The special plate, which costs $50 more than regular license plates, plus an extra annual fee to the DMV, has reportedly raised more than $40 million for conservation and environmental programs in the state — outselling all other specialty license plates, according to commission officials.

Wyland, the internationally known marine life artist who started out at the Sawdust Art Festival and still has a studio here in Laguna Beach, donated the design to the agency in 1996 but became disenchanted when the commission refused to share any of the proceeds with his Wyland Foundation. (Actually, the foundation did get a donation of $20,000 in 2005; that's not chump change, but to Wyland it was a paltry offering.)

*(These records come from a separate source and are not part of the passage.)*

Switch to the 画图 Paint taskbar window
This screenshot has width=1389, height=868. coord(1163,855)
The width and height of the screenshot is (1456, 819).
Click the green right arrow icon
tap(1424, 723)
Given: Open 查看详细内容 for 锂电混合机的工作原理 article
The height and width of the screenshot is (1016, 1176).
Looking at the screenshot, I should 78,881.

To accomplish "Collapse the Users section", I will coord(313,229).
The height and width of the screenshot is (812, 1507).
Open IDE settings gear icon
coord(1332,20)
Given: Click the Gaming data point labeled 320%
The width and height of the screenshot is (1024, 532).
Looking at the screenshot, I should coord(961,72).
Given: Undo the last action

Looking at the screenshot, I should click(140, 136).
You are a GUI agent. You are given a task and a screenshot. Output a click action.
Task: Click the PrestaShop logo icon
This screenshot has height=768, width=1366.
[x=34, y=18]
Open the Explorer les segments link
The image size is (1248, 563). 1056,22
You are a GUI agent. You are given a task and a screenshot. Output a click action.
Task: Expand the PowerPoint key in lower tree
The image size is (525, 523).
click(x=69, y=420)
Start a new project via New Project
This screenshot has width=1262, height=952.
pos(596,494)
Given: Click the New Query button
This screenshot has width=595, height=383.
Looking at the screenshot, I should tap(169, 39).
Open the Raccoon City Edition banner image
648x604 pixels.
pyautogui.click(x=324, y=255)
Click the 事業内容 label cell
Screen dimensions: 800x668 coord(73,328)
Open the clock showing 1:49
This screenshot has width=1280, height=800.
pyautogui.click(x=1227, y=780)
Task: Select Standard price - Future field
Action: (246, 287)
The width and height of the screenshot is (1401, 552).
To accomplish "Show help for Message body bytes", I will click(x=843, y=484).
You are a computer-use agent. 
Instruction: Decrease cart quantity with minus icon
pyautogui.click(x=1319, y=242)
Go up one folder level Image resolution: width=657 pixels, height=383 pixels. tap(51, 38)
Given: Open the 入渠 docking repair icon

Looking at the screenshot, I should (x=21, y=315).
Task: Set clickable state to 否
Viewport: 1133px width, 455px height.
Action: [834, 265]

The "whale tail" began to unravel in June 2008, when Wyland gathered the press together in his South Coast Highway studio. He accused the commission of "bullying" him and demanded 20% of the plate's proceeds be donated to his charity arm.

Through his attorney, Wyland issued a 30-day notice demanding the commission cease and desist using the image unless they came to an agreement over sharing the profits.

A miffed Commission Executive Director Peter Douglas said at the time that the whale tail image was being used under the rubric of an "oral agreement," and that no formal licensing or any word on paper had been set down giving the state the right to use the design. That's pretty slack for a state agency.

Douglas also acknowledged that the agency had rejected many requests for funding from the Wyland Foundation, explaining that he considered such requests to be a conflict of interest for the artist, who, after all, had his design — and signature — plastered on vehicles all over the state, as per the oral agreement.

"The Wyland Foundation is indistinguishable from Wyland himself," Douglas told me.

Remember, this was 2008, and business-savvy Wyland no doubt could see that the art business in general was going south with the sinking economy; he has since closed two of his three galleries in Laguna Beach. Even Wyland, who spends most of his time in Hawaii and owns a nice beachfront lot in Laguna, was starting to feel the pinch.